● Work instruction
Please write out each entry exactly as it appears.

● Exercise input
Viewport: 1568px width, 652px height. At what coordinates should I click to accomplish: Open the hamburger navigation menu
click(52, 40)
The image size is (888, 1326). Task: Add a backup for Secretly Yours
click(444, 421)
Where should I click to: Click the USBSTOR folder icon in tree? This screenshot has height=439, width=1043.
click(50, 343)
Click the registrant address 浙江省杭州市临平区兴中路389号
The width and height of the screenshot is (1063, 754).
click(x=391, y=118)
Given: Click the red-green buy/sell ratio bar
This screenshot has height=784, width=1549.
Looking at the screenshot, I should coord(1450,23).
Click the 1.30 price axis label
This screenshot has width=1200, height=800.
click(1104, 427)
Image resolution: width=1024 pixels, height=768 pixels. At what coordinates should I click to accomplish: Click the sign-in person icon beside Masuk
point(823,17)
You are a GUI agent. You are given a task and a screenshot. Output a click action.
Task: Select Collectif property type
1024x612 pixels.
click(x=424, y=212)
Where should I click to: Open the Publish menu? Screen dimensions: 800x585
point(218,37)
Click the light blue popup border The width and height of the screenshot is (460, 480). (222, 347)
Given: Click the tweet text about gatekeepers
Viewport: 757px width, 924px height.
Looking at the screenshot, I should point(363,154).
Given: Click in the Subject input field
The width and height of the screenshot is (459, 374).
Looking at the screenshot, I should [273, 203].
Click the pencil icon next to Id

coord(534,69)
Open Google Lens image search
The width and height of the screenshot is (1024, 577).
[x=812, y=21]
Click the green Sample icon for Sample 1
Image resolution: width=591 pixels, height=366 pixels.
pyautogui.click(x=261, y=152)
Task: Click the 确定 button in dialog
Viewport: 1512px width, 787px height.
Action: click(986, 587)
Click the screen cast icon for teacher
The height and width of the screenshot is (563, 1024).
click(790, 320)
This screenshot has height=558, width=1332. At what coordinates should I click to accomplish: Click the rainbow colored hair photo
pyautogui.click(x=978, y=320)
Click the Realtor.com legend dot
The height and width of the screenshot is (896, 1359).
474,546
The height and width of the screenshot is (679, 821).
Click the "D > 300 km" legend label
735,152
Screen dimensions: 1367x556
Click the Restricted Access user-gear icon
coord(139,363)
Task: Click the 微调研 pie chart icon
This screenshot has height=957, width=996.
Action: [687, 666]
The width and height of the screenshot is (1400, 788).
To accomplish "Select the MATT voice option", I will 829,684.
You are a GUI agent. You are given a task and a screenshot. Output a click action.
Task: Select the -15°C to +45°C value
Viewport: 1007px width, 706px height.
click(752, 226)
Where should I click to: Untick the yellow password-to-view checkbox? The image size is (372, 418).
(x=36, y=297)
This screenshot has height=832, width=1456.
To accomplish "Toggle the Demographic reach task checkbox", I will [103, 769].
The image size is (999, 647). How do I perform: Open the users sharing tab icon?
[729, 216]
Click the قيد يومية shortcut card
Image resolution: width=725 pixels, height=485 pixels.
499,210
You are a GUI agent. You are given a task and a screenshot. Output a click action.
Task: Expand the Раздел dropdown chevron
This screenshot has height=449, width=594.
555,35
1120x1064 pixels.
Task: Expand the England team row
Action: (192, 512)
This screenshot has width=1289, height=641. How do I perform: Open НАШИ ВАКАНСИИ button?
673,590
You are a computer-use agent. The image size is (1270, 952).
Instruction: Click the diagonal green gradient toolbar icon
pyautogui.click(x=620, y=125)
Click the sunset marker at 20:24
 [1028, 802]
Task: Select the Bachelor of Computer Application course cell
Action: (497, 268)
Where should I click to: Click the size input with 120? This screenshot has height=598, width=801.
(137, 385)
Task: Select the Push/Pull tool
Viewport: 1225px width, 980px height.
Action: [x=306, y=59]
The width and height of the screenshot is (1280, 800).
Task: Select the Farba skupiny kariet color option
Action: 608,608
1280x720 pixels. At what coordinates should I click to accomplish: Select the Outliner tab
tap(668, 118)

● Task result
Viewport: 1568px width, 652px height. At what coordinates should I click to accomplish: Open the hamburger navigation menu
click(52, 40)
The image size is (888, 1326). Task: Add a backup for Secretly Yours
click(444, 421)
Where should I click to: Click the USBSTOR folder icon in tree? This screenshot has height=439, width=1043.
click(50, 343)
Click the registrant address 浙江省杭州市临平区兴中路389号
The width and height of the screenshot is (1063, 754).
click(x=391, y=118)
Given: Click the red-green buy/sell ratio bar
This screenshot has height=784, width=1549.
Looking at the screenshot, I should coord(1450,23).
Click the 1.30 price axis label
This screenshot has width=1200, height=800.
click(1104, 427)
Image resolution: width=1024 pixels, height=768 pixels. At what coordinates should I click to accomplish: Click the sign-in person icon beside Masuk
point(823,17)
You are a GUI agent. You are given a task and a screenshot. Output a click action.
Task: Select Collectif property type
1024x612 pixels.
click(x=424, y=212)
Where should I click to: Open the Publish menu? Screen dimensions: 800x585
point(218,37)
Click the light blue popup border The width and height of the screenshot is (460, 480). (222, 347)
Given: Click the tweet text about gatekeepers
Viewport: 757px width, 924px height.
Looking at the screenshot, I should point(363,154).
Given: Click in the Subject input field
The width and height of the screenshot is (459, 374).
Looking at the screenshot, I should [273, 203].
Click the pencil icon next to Id

coord(534,69)
Open Google Lens image search
The width and height of the screenshot is (1024, 577).
[x=812, y=21]
Click the green Sample icon for Sample 1
Image resolution: width=591 pixels, height=366 pixels.
pyautogui.click(x=261, y=152)
Task: Click the 确定 button in dialog
Viewport: 1512px width, 787px height.
Action: click(986, 587)
Click the screen cast icon for teacher
The height and width of the screenshot is (563, 1024).
click(790, 320)
This screenshot has height=558, width=1332. At what coordinates should I click to accomplish: Click the rainbow colored hair photo
pyautogui.click(x=978, y=320)
Click the Realtor.com legend dot
The height and width of the screenshot is (896, 1359).
474,546
The height and width of the screenshot is (679, 821).
Click the "D > 300 km" legend label
735,152
Screen dimensions: 1367x556
Click the Restricted Access user-gear icon
coord(139,363)
Task: Click the 微调研 pie chart icon
This screenshot has height=957, width=996.
Action: [687, 666]
The width and height of the screenshot is (1400, 788).
To accomplish "Select the MATT voice option", I will 829,684.
You are a GUI agent. You are given a task and a screenshot. Output a click action.
Task: Select the -15°C to +45°C value
Viewport: 1007px width, 706px height.
click(752, 226)
Where should I click to: Untick the yellow password-to-view checkbox? The image size is (372, 418).
(x=36, y=297)
This screenshot has height=832, width=1456.
To accomplish "Toggle the Demographic reach task checkbox", I will [103, 769].
The image size is (999, 647). How do I perform: Open the users sharing tab icon?
[729, 216]
Click the قيد يومية shortcut card
Image resolution: width=725 pixels, height=485 pixels.
499,210
You are a GUI agent. You are given a task and a screenshot. Output a click action.
Task: Expand the Раздел dropdown chevron
This screenshot has height=449, width=594.
555,35
1120x1064 pixels.
Task: Expand the England team row
Action: (192, 512)
This screenshot has width=1289, height=641. How do I perform: Open НАШИ ВАКАНСИИ button?
673,590
You are a computer-use agent. The image size is (1270, 952).
Instruction: Click the diagonal green gradient toolbar icon
pyautogui.click(x=620, y=125)
Click the sunset marker at 20:24
 [1028, 802]
Task: Select the Bachelor of Computer Application course cell
Action: (497, 268)
Where should I click to: Click the size input with 120? This screenshot has height=598, width=801.
(137, 385)
Task: Select the Push/Pull tool
Viewport: 1225px width, 980px height.
Action: [x=306, y=59]
The width and height of the screenshot is (1280, 800).
Task: Select the Farba skupiny kariet color option
Action: 608,608
1280x720 pixels. At what coordinates should I click to accomplish: Select the Outliner tab
tap(668, 118)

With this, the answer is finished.